Sąd zastosował areszt do 7 kwietnia. - Przesłankami do stosowania aresztu była groźba wymierzenia surowej kary, która może stymulować do podejmowania działań utrudniających postępowanie karne; obawa ukrywania się, zważywszy na ucieczkę z miejsca przestępstwa, oraz duże prawdopodobieństwo popełnienia przez podejrzanego zarzucanego przestępstwa, na co wskazywał materiał dowodowy – powiedziała rzecznik Sądu Okręgowego w Krakowie sędzia Beata Górszczyk.
Posłuchaj
REKLAMA
Obrona nie jest zaskoczona
Jak powiedział obrońca podejrzanego mec. Jan Olszewski, po zapoznaniu się z pisemnym uzasadnieniem decyzji sądu obrona podejmie decyzję odnośnie ewentualnego środka odwoławczego. - Nie dziwi mnie fakt, że prokuratura złożyła w takiej sytuacji wniosek o tymczasowe aresztowanie, ani też w tych okolicznościach nie dziwi mnie decyzja sądu - przyznał adwokat.

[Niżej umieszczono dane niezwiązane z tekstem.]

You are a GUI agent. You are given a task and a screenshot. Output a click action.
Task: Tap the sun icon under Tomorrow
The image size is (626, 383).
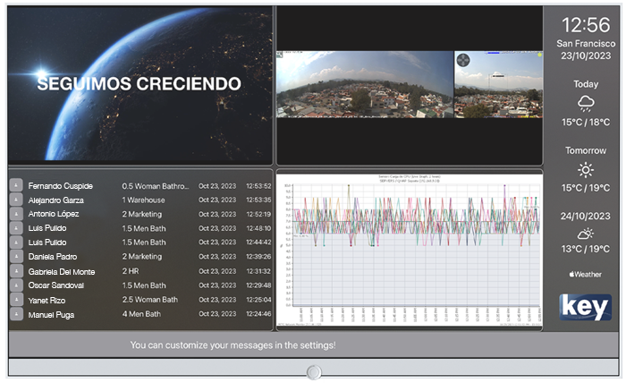[x=586, y=169]
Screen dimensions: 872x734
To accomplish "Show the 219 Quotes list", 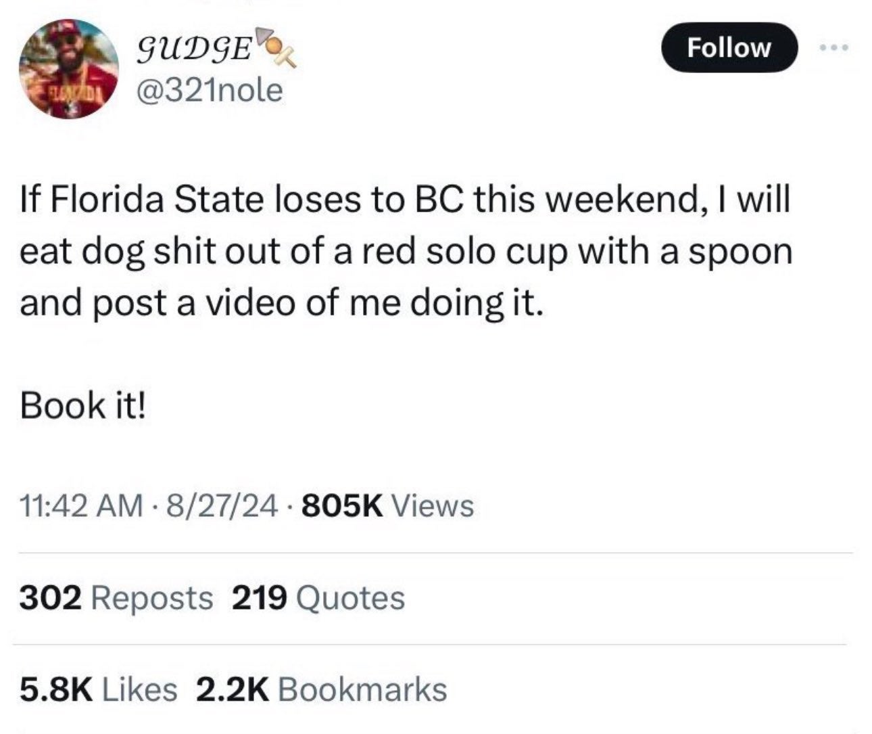I will 318,598.
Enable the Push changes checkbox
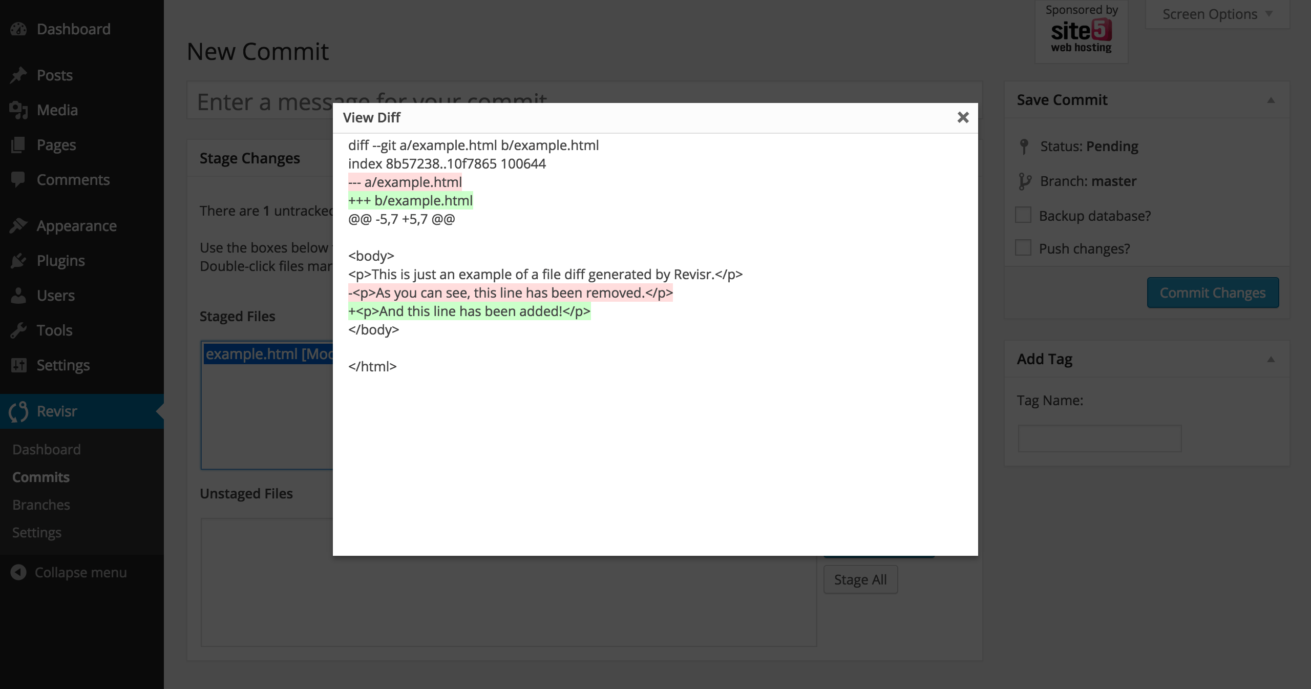The image size is (1311, 689). [1023, 248]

Mec. Olszewski poinformował również, że jego klient nie zajął stanowiska odnośnie przedstawionych mu zarzutów. - W ocenie obrony zdarzenie to należy postrzegać przede wszystkim w kategorii wielkiej tragedii rodzinnej, dotykającej wszystkie osoby związane zarówno z pokrzywdzoną, jak i z moim klientem – powiedział.

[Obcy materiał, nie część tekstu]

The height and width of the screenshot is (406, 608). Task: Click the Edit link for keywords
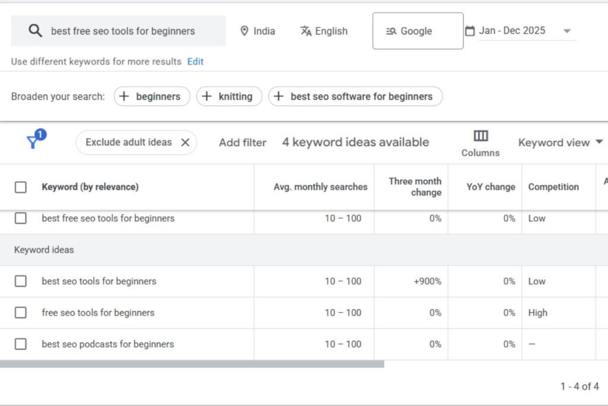tap(195, 61)
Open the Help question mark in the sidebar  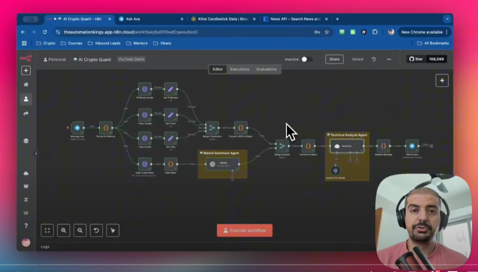click(x=26, y=225)
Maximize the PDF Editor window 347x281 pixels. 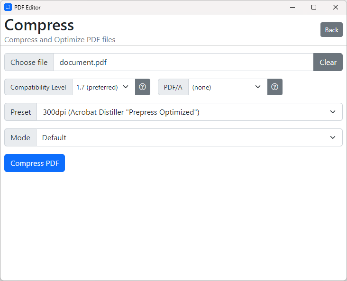click(x=314, y=7)
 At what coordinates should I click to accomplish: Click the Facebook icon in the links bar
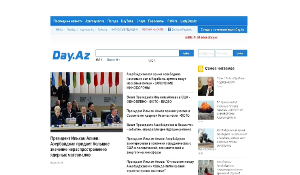click(x=169, y=30)
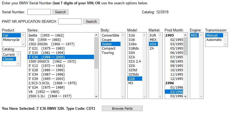Pick 3' E30 (1981 — 1994) series
The width and height of the screenshot is (231, 113).
47,53
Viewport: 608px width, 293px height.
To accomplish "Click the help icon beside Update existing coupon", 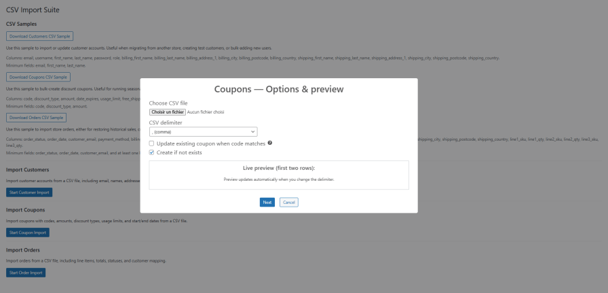I will click(270, 143).
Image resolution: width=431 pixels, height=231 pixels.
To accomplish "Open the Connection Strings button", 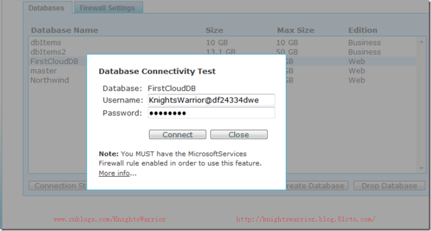I will 58,185.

Również prokuratura podkreśla, że jest to tragedia rodzinna, niemająca związku z pełnioną przez ofiarę funkcją i obowiązkami.
Pościg i wypadek
Do zabójstwa doszło 9 stycznia. Po godz. 4 nad ranem policja otrzymała zgłoszenie, że w jednym z krakowskich bloków słychać było krzyk kobiety, a chwilę po tym z mieszkania wyszedł mężczyzna poplamiony krwią. Na miejsce przyjechał pluton alarmowy i kilka radiowozów.
REKLAMA
Mężczyzna wsiadł do samochodu i zaczął uciekać, po drodze miał wypadek. Wysiadł, zatrzymał inny, przejeżdżający obok samochód. Atrapą broni sterroryzował kierowcę i odebrał mu auto. Uciekając uderzył w autobus komunikacji miejskiej, potem spowodował inną kolizję, w końcu zaczął uciekać pieszo.

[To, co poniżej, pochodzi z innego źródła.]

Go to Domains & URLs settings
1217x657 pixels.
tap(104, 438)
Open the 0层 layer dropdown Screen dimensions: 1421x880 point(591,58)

Ścigający go policjanci wzywali do odrzucenia broni, ale mężczyzna nie zrobił tego. Padły strzały ostrzegawcze, ale ostatecznie mężczyzna został obezwładniony przy pomocy paralizatora.
Zatrzymany był pod wpływem alkoholu. Jak ustaliła nieoficjalnie IAR, 26-latek po zatrzymaniu przez policję i zbadaniu alkomatem miał 0,5 promila alkoholu w wydychanym powietrzu.